É o seguinte o despacho da Agência Fides, de 4 de abril de 1973:
"Através do Marxismo, chegaram à China as ideias cristãs, que eram novas para ela. [...] Uma mística de trabalho desinteressado a serviço dos outros; uma aspiração para a justiça; a exaltação de uma vida simples e frugal; a elevação das massas camponesas e o desaparecimento das classes sociais — tais são os ideais para os quais a China de hoje está orientada. Mas não são esses os ideais incomparavelmente expressos nas Encíclicas "Pacem in Terris" e "Populorum Progressio" e no documento sinodal "Justiça no Mundo"? As crianças chinesas estão sendo hoje ensinadas a ter um senso de responsabilidade para com a comunidade. Mas não é exatamente isso o que o Segundo Concílio do Vaticano tem pedido tão insistentemente do Povo de Deus?"
(pp. 29-30).
A partir de outra ordem de ideias, o Assistente do Geral da Companhia de Jesus para o Leste da Ásia, Pe. Herbert Dargan, S. J. chega à mesma conclusão de que a Igreja tem que se adaptar ao comunismo chinês e aprender com ele.
Contrariando o mandamento de Nosso Senhor — "Ide por todo o mundo, pregai o Evangelho a toda a criatura. O que crer e for batizado será salvo; o que não crer será condenado" (Marc. 16, 15-16) — acha o Pe. Dargan, que para três quartos da humanidade a salvação não exige o batismo nem o pertencer à Igreja. Ao contrário, a Igreja deverá ser sempre composta de uma pequena minoria, de um "pequeno rebanho".
Vejamos suas palavras: "O Segundo Concílio do Vaticano lançou as sementes de uma rica ideia que pode tirar-nos do APARENTE IMPASSE causado pela presença de um governo totalitário na China.
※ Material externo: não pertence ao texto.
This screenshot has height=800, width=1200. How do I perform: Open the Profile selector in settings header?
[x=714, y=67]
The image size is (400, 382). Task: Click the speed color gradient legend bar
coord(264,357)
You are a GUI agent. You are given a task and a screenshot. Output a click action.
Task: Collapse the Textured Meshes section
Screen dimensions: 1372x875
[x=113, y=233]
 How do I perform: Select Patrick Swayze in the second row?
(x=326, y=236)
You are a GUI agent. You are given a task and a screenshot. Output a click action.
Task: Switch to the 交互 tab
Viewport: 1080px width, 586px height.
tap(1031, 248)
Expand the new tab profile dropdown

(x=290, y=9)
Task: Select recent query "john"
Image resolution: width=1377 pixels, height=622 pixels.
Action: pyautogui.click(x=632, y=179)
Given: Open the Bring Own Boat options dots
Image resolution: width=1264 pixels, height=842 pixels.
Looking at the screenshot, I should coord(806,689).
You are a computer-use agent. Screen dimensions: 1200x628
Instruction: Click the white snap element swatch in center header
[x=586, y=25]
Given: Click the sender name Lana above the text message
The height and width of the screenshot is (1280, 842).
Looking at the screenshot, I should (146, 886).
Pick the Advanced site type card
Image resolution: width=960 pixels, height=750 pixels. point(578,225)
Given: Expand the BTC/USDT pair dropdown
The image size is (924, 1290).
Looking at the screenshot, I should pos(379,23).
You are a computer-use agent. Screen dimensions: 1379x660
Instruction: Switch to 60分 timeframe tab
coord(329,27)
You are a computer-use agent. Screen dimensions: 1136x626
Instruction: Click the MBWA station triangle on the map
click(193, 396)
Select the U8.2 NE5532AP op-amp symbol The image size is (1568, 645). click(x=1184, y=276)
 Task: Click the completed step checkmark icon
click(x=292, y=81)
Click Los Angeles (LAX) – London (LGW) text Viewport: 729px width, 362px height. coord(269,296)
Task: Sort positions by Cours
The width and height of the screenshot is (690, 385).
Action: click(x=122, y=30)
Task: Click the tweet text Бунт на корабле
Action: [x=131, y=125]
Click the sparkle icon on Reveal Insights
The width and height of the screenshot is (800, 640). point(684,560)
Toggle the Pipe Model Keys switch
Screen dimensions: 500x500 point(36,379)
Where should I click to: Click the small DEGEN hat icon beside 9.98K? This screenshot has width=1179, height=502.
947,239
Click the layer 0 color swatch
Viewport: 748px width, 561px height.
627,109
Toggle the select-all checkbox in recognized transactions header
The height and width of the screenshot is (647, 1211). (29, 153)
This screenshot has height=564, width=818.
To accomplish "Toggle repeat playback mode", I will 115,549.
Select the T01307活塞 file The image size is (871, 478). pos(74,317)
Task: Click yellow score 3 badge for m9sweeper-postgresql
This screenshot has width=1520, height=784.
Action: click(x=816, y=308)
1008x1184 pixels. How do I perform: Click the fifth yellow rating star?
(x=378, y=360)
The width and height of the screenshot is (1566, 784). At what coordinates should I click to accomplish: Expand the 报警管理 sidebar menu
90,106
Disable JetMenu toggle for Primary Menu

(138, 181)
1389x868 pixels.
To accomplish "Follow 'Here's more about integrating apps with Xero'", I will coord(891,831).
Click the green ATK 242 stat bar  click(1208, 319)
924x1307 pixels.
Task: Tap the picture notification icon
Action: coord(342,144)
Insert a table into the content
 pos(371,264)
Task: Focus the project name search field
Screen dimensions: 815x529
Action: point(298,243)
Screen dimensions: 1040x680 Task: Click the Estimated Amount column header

Ele nos apresentou a Igreja como um sacramento universal de salvação, ideia essa que, penso, não foi ainda decifrada até suas últimas consequências. Trata-se de uma ideia que tira a discussão dos limites da "filiação" à Igreja Católica Romana, para a área mais ampla do papel da Igreja na salvação universal. Precisamos começar a aceitar que a Igreja Católica Romana provavelmente será sempre uma minoria, um "pequeno rebanho" e que TALVEZ PARA TRÊS QUARTOS DA RAÇA HUMANA, A DÁDIVA DA GRAÇA NÃO ENVOLVA UM CHAMADO PARA EXPLICITAR A FÉ CRISTÃ, OU PARA TORNAR-SE MEMBROS DA IGREJA PELO BATISMO. Esta ideia é, sem dúvida, uma ideia fecunda.
Provavelmente muitos de nós, educados na teologia do Vaticano I, baseamos nosso apostolado na convicção de que o que Deus deseja mais para o povo chinês é a existência de uma instituição hierárquica ativa em seu meio; de que Ele quer Núncios, Bispos, MISSAS DOMINICAIS, casamentos católicos, etc., de que Ele quer Dioceses e Paróquias bem organizadas e tudo o que vai na mesma linha. Se esta é de fato a vontade salvífica de Deus, então a perspectiva para a China — como para a maioria das grandes nações da Ásia — está banhada nas trevas do Estige" (o Estige era o rio que atravessava o Inferno, na mitologia grega) (p. 128, destaque nosso).
Cardeal Suenens e Mons. Angelo Fernandes no Colóquio de Louvain.
Pe. Herbert Dargan S.J.
Jovens chinesas em exercício militar na praia. Elas "estão sendo hoje ensinadas a ter um senso de responsabilidade para com a comunidade"?